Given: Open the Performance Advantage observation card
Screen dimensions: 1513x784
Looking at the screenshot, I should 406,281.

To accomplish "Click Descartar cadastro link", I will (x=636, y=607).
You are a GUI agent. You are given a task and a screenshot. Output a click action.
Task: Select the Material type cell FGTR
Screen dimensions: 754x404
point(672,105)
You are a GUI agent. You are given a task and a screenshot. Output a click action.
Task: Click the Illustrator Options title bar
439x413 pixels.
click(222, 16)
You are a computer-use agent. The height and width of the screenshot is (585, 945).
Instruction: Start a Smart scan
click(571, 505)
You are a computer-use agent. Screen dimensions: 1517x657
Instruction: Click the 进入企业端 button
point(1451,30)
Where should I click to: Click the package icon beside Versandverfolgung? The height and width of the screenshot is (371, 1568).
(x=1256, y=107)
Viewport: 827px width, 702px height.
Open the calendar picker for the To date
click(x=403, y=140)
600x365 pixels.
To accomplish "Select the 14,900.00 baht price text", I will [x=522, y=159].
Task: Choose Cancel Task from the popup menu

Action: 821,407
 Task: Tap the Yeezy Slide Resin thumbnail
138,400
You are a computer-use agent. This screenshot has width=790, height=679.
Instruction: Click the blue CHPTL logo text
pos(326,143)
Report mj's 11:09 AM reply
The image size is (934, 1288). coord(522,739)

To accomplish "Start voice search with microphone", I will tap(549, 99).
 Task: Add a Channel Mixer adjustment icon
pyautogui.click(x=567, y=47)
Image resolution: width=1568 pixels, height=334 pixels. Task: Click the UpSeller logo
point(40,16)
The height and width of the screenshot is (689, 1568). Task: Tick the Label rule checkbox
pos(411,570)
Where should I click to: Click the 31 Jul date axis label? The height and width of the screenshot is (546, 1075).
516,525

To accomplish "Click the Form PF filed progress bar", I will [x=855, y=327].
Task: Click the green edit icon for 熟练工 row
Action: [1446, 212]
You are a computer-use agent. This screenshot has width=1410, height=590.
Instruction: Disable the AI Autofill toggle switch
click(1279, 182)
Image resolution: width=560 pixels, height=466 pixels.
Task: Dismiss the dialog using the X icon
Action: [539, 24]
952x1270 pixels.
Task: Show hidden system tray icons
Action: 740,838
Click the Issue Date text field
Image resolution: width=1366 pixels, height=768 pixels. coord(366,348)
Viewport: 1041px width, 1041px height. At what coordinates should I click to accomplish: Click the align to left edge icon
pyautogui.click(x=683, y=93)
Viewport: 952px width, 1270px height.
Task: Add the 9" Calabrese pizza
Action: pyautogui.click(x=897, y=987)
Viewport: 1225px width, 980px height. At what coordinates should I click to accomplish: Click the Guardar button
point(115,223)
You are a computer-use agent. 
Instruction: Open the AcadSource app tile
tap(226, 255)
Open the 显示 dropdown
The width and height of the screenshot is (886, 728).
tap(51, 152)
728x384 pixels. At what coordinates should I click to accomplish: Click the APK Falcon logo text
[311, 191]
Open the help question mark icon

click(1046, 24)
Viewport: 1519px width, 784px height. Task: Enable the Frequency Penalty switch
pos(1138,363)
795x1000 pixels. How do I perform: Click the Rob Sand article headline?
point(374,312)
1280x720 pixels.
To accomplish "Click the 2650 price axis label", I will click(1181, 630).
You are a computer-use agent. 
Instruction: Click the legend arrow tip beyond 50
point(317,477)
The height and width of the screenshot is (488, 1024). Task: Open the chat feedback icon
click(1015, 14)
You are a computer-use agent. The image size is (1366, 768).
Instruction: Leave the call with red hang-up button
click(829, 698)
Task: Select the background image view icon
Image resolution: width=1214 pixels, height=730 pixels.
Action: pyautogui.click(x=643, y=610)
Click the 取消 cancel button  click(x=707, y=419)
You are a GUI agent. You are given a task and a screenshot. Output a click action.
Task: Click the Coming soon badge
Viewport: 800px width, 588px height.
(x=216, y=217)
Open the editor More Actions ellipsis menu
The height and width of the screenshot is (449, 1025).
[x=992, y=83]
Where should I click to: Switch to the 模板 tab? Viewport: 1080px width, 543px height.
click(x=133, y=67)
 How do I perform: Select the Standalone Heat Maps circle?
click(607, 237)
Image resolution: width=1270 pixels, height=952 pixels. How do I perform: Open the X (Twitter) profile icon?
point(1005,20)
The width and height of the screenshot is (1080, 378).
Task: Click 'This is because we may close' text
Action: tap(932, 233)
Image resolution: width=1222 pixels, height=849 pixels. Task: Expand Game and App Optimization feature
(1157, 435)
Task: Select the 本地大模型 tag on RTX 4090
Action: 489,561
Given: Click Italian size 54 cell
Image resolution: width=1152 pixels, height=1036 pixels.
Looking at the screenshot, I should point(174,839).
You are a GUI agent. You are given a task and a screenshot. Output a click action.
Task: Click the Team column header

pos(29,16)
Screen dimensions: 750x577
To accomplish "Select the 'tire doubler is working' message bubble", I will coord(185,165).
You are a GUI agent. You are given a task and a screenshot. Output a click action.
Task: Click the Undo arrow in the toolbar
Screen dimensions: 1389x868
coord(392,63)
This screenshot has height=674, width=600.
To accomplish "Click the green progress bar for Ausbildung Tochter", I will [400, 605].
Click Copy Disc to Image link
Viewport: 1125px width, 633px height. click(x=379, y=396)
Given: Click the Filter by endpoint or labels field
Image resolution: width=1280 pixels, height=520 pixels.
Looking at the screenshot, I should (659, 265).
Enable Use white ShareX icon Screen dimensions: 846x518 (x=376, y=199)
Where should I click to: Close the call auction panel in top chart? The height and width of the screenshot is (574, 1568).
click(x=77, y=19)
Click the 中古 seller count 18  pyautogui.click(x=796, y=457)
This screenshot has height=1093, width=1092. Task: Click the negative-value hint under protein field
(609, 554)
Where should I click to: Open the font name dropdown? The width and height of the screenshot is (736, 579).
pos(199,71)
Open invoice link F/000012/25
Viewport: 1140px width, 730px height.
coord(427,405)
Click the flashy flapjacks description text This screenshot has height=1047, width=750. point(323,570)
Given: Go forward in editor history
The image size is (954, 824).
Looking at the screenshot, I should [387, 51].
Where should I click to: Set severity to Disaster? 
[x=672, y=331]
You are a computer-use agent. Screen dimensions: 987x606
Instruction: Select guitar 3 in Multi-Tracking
+===+
Activity:
Each line of the data is to be output exactly, with none skipped.

Reply to the task:
Given: Open the Performance Advantage observation card
Screen dimensions: 1513x784
Looking at the screenshot, I should 406,281.

To accomplish "Click Descartar cadastro link", I will (x=636, y=607).
You are a GUI agent. You are given a task and a screenshot. Output a click action.
Task: Select the Material type cell FGTR
Screen dimensions: 754x404
point(672,105)
You are a GUI agent. You are given a task and a screenshot. Output a click action.
Task: Click the Illustrator Options title bar
439x413 pixels.
click(222, 16)
You are a computer-use agent. The height and width of the screenshot is (585, 945).
Instruction: Start a Smart scan
click(571, 505)
You are a computer-use agent. Screen dimensions: 1517x657
Instruction: Click the 进入企业端 button
point(1451,30)
Where should I click to: Click the package icon beside Versandverfolgung? The height and width of the screenshot is (371, 1568).
(x=1256, y=107)
Viewport: 827px width, 702px height.
Open the calendar picker for the To date
click(x=403, y=140)
600x365 pixels.
To accomplish "Select the 14,900.00 baht price text", I will [x=522, y=159].
Task: Choose Cancel Task from the popup menu

Action: 821,407
 Task: Tap the Yeezy Slide Resin thumbnail
138,400
You are a computer-use agent. This screenshot has width=790, height=679.
Instruction: Click the blue CHPTL logo text
pos(326,143)
Report mj's 11:09 AM reply
The image size is (934, 1288). coord(522,739)

To accomplish "Start voice search with microphone", I will tap(549, 99).
 Task: Add a Channel Mixer adjustment icon
pyautogui.click(x=567, y=47)
Image resolution: width=1568 pixels, height=334 pixels. Task: Click the UpSeller logo
point(40,16)
The height and width of the screenshot is (689, 1568). Task: Tick the Label rule checkbox
pos(411,570)
Where should I click to: Click the 31 Jul date axis label? The height and width of the screenshot is (546, 1075).
516,525

To accomplish "Click the Form PF filed progress bar", I will [x=855, y=327].
Task: Click the green edit icon for 熟练工 row
Action: [1446, 212]
You are a computer-use agent. This screenshot has width=1410, height=590.
Instruction: Disable the AI Autofill toggle switch
click(1279, 182)
Image resolution: width=560 pixels, height=466 pixels.
Task: Dismiss the dialog using the X icon
Action: [539, 24]
952x1270 pixels.
Task: Show hidden system tray icons
Action: 740,838
Click the Issue Date text field
Image resolution: width=1366 pixels, height=768 pixels. coord(366,348)
Viewport: 1041px width, 1041px height. At what coordinates should I click to accomplish: Click the align to left edge icon
pyautogui.click(x=683, y=93)
Viewport: 952px width, 1270px height.
Task: Add the 9" Calabrese pizza
Action: pyautogui.click(x=897, y=987)
Viewport: 1225px width, 980px height. At what coordinates should I click to accomplish: Click the Guardar button
point(115,223)
You are a computer-use agent. 
Instruction: Open the AcadSource app tile
tap(226, 255)
Open the 显示 dropdown
The width and height of the screenshot is (886, 728).
tap(51, 152)
728x384 pixels. At what coordinates should I click to accomplish: Click the APK Falcon logo text
[311, 191]
Open the help question mark icon

click(1046, 24)
Viewport: 1519px width, 784px height. Task: Enable the Frequency Penalty switch
pos(1138,363)
795x1000 pixels. How do I perform: Click the Rob Sand article headline?
point(374,312)
1280x720 pixels.
To accomplish "Click the 2650 price axis label", I will click(1181, 630).
You are a computer-use agent. 
Instruction: Click the legend arrow tip beyond 50
point(317,477)
The height and width of the screenshot is (488, 1024). Task: Open the chat feedback icon
click(1015, 14)
You are a computer-use agent. The image size is (1366, 768).
Instruction: Leave the call with red hang-up button
click(829, 698)
Task: Select the background image view icon
Image resolution: width=1214 pixels, height=730 pixels.
Action: pyautogui.click(x=643, y=610)
Click the 取消 cancel button  click(x=707, y=419)
You are a GUI agent. You are given a task and a screenshot. Output a click action.
Task: Click the Coming soon badge
Viewport: 800px width, 588px height.
(x=216, y=217)
Open the editor More Actions ellipsis menu
The height and width of the screenshot is (449, 1025).
[x=992, y=83]
Where should I click to: Switch to the 模板 tab? Viewport: 1080px width, 543px height.
click(x=133, y=67)
 How do I perform: Select the Standalone Heat Maps circle?
click(607, 237)
Image resolution: width=1270 pixels, height=952 pixels. How do I perform: Open the X (Twitter) profile icon?
point(1005,20)
The width and height of the screenshot is (1080, 378).
Task: Click 'This is because we may close' text
Action: tap(932, 233)
Image resolution: width=1222 pixels, height=849 pixels. Task: Expand Game and App Optimization feature
(1157, 435)
Task: Select the 本地大模型 tag on RTX 4090
Action: 489,561
Given: Click Italian size 54 cell
Image resolution: width=1152 pixels, height=1036 pixels.
Looking at the screenshot, I should point(174,839).
You are a GUI agent. You are given a task and a screenshot. Output a click action.
Task: Click the Team column header

pos(29,16)
Screen dimensions: 750x577
To accomplish "Select the 'tire doubler is working' message bubble", I will coord(185,165).
You are a GUI agent. You are given a task and a screenshot. Output a click action.
Task: Click the Undo arrow in the toolbar
Screen dimensions: 1389x868
coord(392,63)
This screenshot has height=674, width=600.
To accomplish "Click the green progress bar for Ausbildung Tochter", I will [400, 605].
Click Copy Disc to Image link
Viewport: 1125px width, 633px height. click(x=379, y=396)
Given: Click the Filter by endpoint or labels field
Image resolution: width=1280 pixels, height=520 pixels.
Looking at the screenshot, I should (659, 265).
Enable Use white ShareX icon Screen dimensions: 846x518 (x=376, y=199)
Where should I click to: Close the call auction panel in top chart? The height and width of the screenshot is (574, 1568).
click(x=77, y=19)
Click the 中古 seller count 18  pyautogui.click(x=796, y=457)
This screenshot has height=1093, width=1092. Task: Click the negative-value hint under protein field
(609, 554)
Where should I click to: Open the font name dropdown? The width and height of the screenshot is (736, 579).
pos(199,71)
Open invoice link F/000012/25
Viewport: 1140px width, 730px height.
coord(427,405)
Click the flashy flapjacks description text This screenshot has height=1047, width=750. point(323,570)
Given: Go forward in editor history
The image size is (954, 824).
Looking at the screenshot, I should [387, 51].
Where should I click to: Set severity to Disaster? 
[x=672, y=331]
You are a computer-use agent. Screen dimensions: 987x606
Instruction: Select guitar 3 in Multi-Tracking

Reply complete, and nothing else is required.